[[ EXERCISE INPUT, beginning ]]
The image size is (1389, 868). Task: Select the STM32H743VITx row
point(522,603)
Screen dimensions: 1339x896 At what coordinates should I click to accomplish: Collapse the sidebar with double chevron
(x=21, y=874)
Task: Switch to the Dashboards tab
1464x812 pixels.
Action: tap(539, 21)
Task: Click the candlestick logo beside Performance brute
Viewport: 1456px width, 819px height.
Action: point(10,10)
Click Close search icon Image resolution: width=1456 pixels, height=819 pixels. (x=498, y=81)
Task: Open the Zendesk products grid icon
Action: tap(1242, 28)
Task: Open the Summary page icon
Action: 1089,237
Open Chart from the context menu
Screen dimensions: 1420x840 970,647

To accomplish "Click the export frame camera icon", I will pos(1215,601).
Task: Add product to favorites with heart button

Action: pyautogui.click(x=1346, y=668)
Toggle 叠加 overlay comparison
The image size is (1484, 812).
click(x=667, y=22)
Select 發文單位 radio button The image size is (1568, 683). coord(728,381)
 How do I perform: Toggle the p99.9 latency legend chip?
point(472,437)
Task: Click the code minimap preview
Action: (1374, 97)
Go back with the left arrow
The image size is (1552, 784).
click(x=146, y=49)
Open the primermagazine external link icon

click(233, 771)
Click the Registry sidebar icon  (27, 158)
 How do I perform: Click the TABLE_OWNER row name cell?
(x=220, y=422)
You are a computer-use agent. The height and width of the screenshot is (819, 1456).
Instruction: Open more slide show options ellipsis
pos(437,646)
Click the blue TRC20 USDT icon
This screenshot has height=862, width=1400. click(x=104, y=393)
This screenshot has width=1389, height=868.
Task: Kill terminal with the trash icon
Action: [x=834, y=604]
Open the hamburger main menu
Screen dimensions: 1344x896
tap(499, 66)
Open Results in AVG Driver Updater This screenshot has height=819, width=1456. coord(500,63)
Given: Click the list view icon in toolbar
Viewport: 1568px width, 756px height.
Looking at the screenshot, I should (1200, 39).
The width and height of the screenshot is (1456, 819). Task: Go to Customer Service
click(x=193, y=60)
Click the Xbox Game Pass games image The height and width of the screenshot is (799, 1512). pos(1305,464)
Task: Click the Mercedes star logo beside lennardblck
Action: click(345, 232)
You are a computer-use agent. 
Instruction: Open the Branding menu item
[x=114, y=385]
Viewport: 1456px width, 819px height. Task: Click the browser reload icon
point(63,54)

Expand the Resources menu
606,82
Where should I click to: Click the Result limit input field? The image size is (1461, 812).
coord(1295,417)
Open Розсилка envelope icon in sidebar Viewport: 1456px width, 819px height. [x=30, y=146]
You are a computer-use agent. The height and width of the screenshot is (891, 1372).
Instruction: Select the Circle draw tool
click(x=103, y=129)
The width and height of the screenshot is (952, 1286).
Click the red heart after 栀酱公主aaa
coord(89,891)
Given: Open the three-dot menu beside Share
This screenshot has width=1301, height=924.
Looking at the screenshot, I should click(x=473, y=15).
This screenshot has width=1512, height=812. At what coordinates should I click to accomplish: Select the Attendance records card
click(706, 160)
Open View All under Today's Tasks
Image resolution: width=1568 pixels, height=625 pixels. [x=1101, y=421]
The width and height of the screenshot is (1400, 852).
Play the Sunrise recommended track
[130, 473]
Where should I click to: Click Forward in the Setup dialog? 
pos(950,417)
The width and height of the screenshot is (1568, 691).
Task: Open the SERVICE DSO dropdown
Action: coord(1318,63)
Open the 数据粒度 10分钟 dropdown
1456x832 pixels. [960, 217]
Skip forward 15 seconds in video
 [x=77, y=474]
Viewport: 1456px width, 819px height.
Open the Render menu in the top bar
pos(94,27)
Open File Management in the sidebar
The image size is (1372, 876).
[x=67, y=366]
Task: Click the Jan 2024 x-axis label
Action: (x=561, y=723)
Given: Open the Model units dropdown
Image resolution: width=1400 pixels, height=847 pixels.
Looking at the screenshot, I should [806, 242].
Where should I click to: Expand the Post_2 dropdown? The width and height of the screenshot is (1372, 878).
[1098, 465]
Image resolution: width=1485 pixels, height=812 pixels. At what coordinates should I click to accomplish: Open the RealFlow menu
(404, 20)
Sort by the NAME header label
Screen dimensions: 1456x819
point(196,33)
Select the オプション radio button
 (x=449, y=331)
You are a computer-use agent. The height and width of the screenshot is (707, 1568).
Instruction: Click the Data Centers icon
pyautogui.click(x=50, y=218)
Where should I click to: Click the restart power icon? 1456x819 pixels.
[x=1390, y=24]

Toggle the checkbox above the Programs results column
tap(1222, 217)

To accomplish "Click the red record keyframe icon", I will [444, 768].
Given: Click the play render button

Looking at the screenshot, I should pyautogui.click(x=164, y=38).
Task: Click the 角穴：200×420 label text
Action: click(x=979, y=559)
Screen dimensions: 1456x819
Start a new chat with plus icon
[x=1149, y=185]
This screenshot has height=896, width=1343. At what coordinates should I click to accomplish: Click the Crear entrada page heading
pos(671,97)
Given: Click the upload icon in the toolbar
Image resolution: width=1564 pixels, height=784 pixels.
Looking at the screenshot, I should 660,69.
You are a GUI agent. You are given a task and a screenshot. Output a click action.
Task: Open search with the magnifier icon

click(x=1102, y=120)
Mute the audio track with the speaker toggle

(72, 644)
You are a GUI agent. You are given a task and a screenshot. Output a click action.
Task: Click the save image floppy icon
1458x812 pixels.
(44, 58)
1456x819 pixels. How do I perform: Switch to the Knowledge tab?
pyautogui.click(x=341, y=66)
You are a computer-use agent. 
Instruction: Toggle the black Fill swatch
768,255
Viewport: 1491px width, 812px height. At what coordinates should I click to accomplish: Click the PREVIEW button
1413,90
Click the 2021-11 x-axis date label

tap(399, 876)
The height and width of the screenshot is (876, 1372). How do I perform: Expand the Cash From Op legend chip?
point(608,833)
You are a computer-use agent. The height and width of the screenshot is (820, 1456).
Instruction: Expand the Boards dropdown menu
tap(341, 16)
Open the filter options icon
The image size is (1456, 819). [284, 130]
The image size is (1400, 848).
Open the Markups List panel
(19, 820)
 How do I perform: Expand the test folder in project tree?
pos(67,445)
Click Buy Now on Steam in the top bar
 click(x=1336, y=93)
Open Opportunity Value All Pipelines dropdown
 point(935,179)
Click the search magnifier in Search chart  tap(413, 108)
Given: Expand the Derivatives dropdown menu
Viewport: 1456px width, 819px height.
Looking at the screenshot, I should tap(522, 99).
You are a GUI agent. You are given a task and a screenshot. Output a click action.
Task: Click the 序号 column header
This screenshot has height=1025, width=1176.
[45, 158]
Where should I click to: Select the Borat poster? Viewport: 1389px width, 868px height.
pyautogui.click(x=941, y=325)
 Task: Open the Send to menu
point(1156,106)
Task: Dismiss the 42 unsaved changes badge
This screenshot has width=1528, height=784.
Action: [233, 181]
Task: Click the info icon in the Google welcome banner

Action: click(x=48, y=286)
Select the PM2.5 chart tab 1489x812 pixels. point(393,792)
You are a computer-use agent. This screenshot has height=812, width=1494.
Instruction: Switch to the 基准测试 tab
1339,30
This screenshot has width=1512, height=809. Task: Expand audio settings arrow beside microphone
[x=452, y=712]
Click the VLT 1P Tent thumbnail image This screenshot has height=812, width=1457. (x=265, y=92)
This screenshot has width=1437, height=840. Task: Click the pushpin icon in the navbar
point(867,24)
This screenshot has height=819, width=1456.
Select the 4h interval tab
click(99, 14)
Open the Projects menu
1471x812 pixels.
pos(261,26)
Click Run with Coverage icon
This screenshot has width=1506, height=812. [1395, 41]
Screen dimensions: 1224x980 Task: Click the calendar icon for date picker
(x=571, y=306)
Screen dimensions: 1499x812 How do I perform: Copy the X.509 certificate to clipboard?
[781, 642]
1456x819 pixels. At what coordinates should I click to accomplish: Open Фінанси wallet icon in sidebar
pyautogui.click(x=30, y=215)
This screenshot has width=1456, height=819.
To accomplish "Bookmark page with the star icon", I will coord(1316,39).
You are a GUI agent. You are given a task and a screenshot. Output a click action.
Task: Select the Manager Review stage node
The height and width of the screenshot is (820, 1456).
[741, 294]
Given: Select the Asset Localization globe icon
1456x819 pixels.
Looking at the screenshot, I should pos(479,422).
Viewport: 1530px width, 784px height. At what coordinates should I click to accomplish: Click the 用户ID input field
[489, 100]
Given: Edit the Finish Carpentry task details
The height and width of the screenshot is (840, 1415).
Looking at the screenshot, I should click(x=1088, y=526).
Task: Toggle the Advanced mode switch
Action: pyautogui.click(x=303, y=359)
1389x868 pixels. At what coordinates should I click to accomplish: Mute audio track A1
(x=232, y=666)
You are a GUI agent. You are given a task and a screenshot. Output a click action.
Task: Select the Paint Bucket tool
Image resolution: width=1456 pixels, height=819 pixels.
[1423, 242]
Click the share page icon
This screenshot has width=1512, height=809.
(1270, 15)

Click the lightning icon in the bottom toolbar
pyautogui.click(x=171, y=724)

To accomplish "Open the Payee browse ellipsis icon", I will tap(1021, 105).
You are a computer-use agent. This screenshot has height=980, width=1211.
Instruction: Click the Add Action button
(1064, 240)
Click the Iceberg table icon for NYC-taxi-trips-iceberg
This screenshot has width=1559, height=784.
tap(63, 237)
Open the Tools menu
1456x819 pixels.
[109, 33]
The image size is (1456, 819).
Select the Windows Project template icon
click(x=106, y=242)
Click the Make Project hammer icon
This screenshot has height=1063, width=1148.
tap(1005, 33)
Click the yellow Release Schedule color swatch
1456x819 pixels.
[[ EXERCISE INPUT, end ]]
> _INSTRUCTIONS FOR THE TASK_:
For the string "header", count the lines of the entries above that include it; answer with the number only.

> _EXERCISE SOLUTION_:
2